B: Reflection is very bad for your health! The cost of retrieving the current method is overwhelming, and whenever you say Reflection you must forget about performance.
I call the B and S words on this one. That’s what you’re worried about? Reflection? You have a custom logging framework writing data to a file, and Reflection is your concern? And hey, how many times is the user going to click a button?! Reflection for an operation that happens maybe once a second is perfectly reasonable.
I would be the last person to advocate against designing an application for performance and testing the results afterwards. I’m just saying that if all you’ve got is the blind “this is bad for performance” hammer, then every programming problem becomes a nail. And that’s hardly a way to design or implement anything.

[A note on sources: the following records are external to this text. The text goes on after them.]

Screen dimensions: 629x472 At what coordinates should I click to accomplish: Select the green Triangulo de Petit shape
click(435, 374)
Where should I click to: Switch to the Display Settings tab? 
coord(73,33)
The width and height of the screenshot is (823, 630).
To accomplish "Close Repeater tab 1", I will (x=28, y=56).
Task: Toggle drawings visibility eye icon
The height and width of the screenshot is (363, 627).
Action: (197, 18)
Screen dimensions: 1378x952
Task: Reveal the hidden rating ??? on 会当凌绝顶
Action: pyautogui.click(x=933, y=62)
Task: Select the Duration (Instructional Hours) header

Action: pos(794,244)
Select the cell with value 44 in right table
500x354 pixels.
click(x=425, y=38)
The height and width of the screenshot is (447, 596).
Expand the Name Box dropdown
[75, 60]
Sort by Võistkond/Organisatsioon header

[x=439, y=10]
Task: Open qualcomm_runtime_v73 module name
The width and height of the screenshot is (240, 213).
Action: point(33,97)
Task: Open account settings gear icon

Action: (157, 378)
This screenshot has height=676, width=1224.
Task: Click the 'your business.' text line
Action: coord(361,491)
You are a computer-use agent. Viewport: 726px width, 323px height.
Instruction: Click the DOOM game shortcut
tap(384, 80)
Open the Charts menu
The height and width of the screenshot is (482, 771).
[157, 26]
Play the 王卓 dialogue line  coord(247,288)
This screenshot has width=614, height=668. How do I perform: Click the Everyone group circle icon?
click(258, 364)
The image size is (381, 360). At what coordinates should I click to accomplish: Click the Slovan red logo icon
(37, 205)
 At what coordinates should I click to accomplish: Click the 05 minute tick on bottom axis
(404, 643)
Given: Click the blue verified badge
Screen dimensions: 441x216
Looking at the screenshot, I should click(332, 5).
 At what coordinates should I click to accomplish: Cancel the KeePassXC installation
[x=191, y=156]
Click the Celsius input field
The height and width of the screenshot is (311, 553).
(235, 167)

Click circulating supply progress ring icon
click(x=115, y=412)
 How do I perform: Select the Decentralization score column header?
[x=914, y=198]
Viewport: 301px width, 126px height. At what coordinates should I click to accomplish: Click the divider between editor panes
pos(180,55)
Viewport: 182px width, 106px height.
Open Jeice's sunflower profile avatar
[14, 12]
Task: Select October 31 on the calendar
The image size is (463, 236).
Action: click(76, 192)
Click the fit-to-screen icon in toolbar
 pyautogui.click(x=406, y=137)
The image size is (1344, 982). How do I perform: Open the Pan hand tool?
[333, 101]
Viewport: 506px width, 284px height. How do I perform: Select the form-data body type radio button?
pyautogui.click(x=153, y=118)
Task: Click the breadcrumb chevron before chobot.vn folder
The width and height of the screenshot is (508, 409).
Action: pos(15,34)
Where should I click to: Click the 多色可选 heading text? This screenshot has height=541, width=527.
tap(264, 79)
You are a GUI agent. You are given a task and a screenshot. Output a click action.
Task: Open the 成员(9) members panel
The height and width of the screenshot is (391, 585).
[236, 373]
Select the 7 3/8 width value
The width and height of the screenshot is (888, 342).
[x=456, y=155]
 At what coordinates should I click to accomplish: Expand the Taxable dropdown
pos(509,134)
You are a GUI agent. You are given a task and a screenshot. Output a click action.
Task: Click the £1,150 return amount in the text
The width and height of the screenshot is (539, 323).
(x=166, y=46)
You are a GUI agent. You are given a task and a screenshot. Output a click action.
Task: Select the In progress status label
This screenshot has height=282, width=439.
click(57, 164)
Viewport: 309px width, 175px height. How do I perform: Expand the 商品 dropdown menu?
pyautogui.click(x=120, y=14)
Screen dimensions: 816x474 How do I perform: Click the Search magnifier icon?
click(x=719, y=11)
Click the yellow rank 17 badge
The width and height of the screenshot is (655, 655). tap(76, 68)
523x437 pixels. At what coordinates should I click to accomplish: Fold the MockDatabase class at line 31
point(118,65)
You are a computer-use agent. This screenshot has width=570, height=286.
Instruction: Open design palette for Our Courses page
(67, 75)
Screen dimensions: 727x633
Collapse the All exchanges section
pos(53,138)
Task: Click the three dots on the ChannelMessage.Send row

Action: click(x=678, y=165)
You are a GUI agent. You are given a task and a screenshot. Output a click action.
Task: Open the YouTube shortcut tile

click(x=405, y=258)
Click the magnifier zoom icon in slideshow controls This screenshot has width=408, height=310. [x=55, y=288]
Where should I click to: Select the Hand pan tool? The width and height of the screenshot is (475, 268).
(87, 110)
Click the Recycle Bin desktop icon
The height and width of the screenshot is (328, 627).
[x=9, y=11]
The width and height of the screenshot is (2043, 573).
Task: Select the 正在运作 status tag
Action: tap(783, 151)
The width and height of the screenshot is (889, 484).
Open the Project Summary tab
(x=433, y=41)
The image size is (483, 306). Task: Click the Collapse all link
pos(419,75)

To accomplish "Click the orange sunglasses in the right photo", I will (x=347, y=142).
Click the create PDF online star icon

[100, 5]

Another title I’ve considered for this post was:
When measuring something, make sure you’re really measuring it.
Micro-benchmarking is the art of measuring tiny operations, and as always when measuring something tiny – there’s the problem of making sure that you’re actually measuring it. Let’s take a couple of “trivial” examples, because usually trivial examples end up being more convoluted than the difficult ones.
Example 1 – Measuring the time of the getpid() system call
Assume that we want to measure the time it takes to trap into the OS kernel, and do so by measuring the time it takes to call the getpid() function lots of times in a loop. Depending on the system you try this on (I tried it on Ubuntu running in VMWare Server) you might find that getpid() takes no more than 10-20 clock cycles on average.
Does this mean that a system call costs 10-20 clock cycles? This does not align with our prior knowledge of what a system call is comprised of, but on the other hand – how can you argue with empiric measurements? (Read on to find out how.)
Example 2 – Measuring the time to copy memory using memcpy()
Assume that we want to measure memory bandwidth and latency by using the memcpy() function from the CRT library. We measure the time it takes to copy various block sizes and try to deduce an expression that describes memory bandwidth as a function of block size. If you do this naively, and again – depending on the system you try this on – you might find that the results are a scatter of {block size, time} pairs with no apparent order or meaning. Or you might even find that memory latency and bandwidth are exponential in block size.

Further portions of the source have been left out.